Thesis presented January 27, 2000

Abstract:
One-carbon metabolism in cells is mediated by a variety of tetrahydrofolate polyglutamate derivatives. A number of pathways such as those involved in the metabolism of methionine, serine, purine or thymidylate synthesis are dependent on an endogenous supply of these coenzymes. Plants and micro-organisms, in contrast to animals, are able to synthesize tetrahydrofolate de novo. This pathway requires the sequential operation of five enzymes which are mainly localized in plant mitochondria. In pea leaf mitochondria, the synthesis of 7,8-dihydropteroate, a primary step in folate synthesis, is catalyzed by the bifunctional 6-hydro​xymethyl-7,8-dihydropterin pyrophosphokinase/7,8-dihydropteroate synthase enzyme (HPPK-DHPS). This bifunctional protein have been purified from pea leaf mitochondria and represents only 0.04-0.06 % of the matrix protein.
We have cloned the cDNA encoding for the HPPK-DHPS, and comparison of the deduced amino acid sequence with the N-terminal sequence of the purified protein indicates that the plant enzyme is synthesized with a putative mitochondrial transit peptide. In addition, Southern blot experiments suggested that a single-copy gene codes for the enzyme.

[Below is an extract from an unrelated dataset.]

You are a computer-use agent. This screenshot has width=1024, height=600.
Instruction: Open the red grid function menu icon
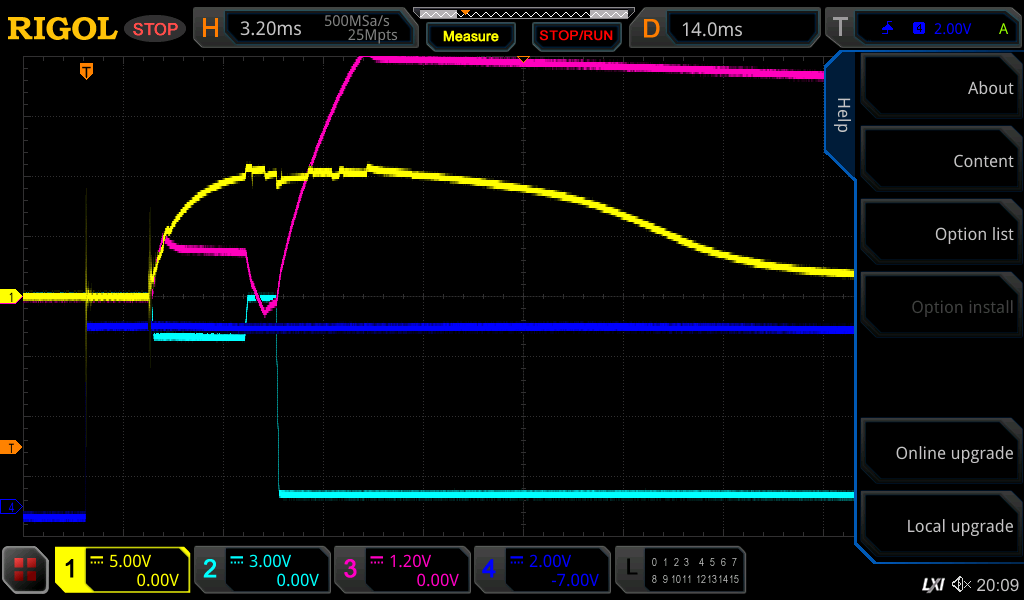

The reaction catalyzed by the DHPS domain behaves like a random bireactant system, and DHPS appears as an important regulatory point of the folate biosynthetic pathway. Indeed, dihydropteroate, dihydrofolate and tetrahydrofolate are strong inhibitors of DHPS activity. This activity is also the target of sulfonamide drugs and is therefore a potential target for herbicides. Biochemical properties of the HPPK domain indicate a sequential ordered system and a regulation by para-aminobenzoic acid, the substrate of DHPS activity. These last result indicates that the two reactions catalyzed by this bifunctional protein are tightly coupled.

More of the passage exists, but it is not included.